The Weekly Informer (4/9/16)
On Monday, April 4th, 2016, at 7pm, the following transpired:
All members were eventually present, as Mr. Marmie arrived about 15 minutes late. There was a heavy presence in the crowd of BSL-repeal supporters, media, and a handful of mascots with signs supporting the repeal.
Council received and filed into the record – among other things – 6 emails from citizens in opposition to the repeal of BSL and one letter from a noncitizen from a Humane Society member in support.
Under the first section for citizens’ comments:
William Butcher addressed need for road work near his home and on Cherry Valley Road.
One citizen spoke out in opposition to repeal of the BSL, citing a recent incident involving a set of “pit bull” attacks.
Numerous citizens spoke out in favor of repeal – citing the failure of BSL to protect the people of Newark as well as the fact that “Pits” are used as service dogs for many.
I, too, spoke: here are my remarks:
“To the activists who’ve fought hard for this moment, I say: rejoice and make a joyful noise, for victory is upon you.

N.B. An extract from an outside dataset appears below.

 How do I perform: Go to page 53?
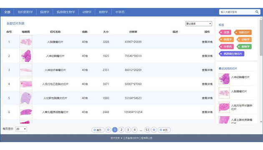point(147,130)
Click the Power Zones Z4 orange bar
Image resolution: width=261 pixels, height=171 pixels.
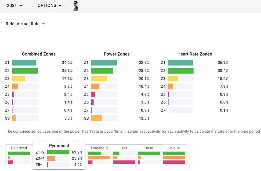pos(95,87)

After many days and nights yearning for a change, canvassing for a change, speaking out for a change, demonstrating for a change, and even voting for a change: the moment has come, and you have yourselves to thank for that. Now, with this accomplishment soon to come and go, I must ask: what’s next?
What will you do with your newfound power? Surely the ending of breed specific legislation is not all you would like to see from your city. So, the challenge I pose to you is to use the victory here as a model to promote your will in all other aspects of local activism and government. If you haven’t a clue as to where you should start, allow me to offer a set of suggestions:
First and foremost, what do you think about the jobs situation in the Newark area? Not just for you and your family, but for the people of Newark overall? Would you, like me, prefer a model of job creation where the city take a more active role in promoting the creation of living wage jobs – which pay no less than 15 dollars an hour at full-time – over those jobs which are temporary and/or part-time at a minimum wage? I assure you, that if you come together as you have on behalf of your beloved pitties, there is nothing that can stop you.

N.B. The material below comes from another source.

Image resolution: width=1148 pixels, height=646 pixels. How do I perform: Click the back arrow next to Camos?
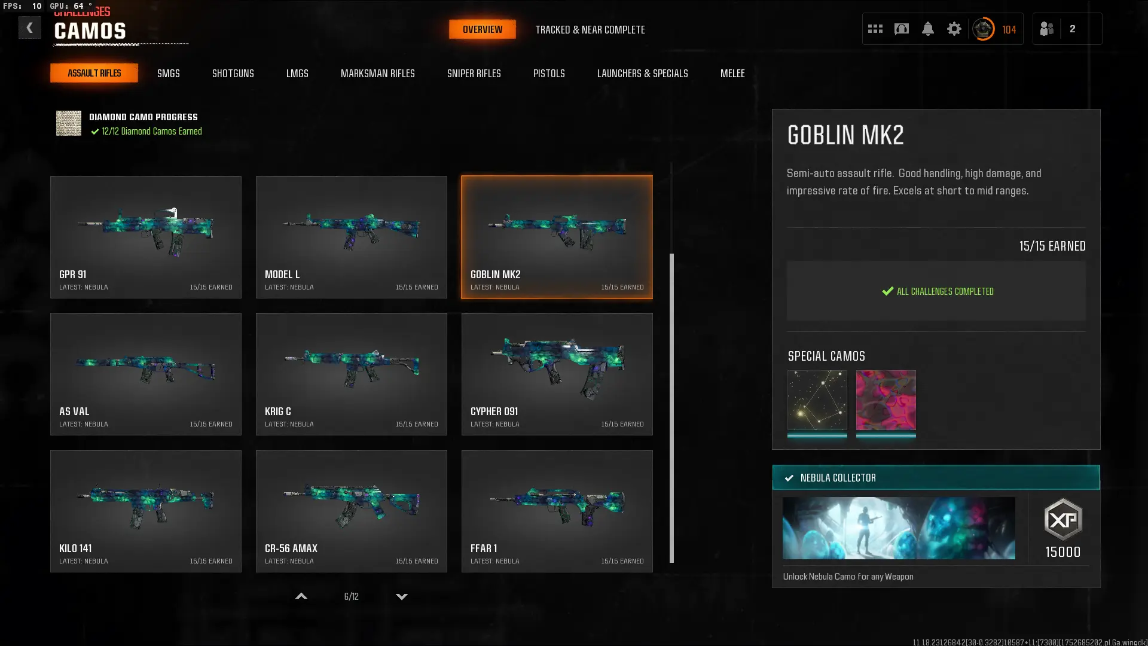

Secondly, what is your opinion about the conditions of our roads? Yes, the city is making a little bit of progress, but I’m sure that you know we can do better. What are you willing to pay in order to pave more of Newark in a shorter period of time? Or, what are you willing to cut so as to meet this objective? I promise you that, as one, we can conceive a better approach to getting the job done. Together, as has been demonstrated in your success on – as many of us expect for tonight’s vote – toppling the onerous restrictions on dog ownership, when you work together nothing will stand in your way.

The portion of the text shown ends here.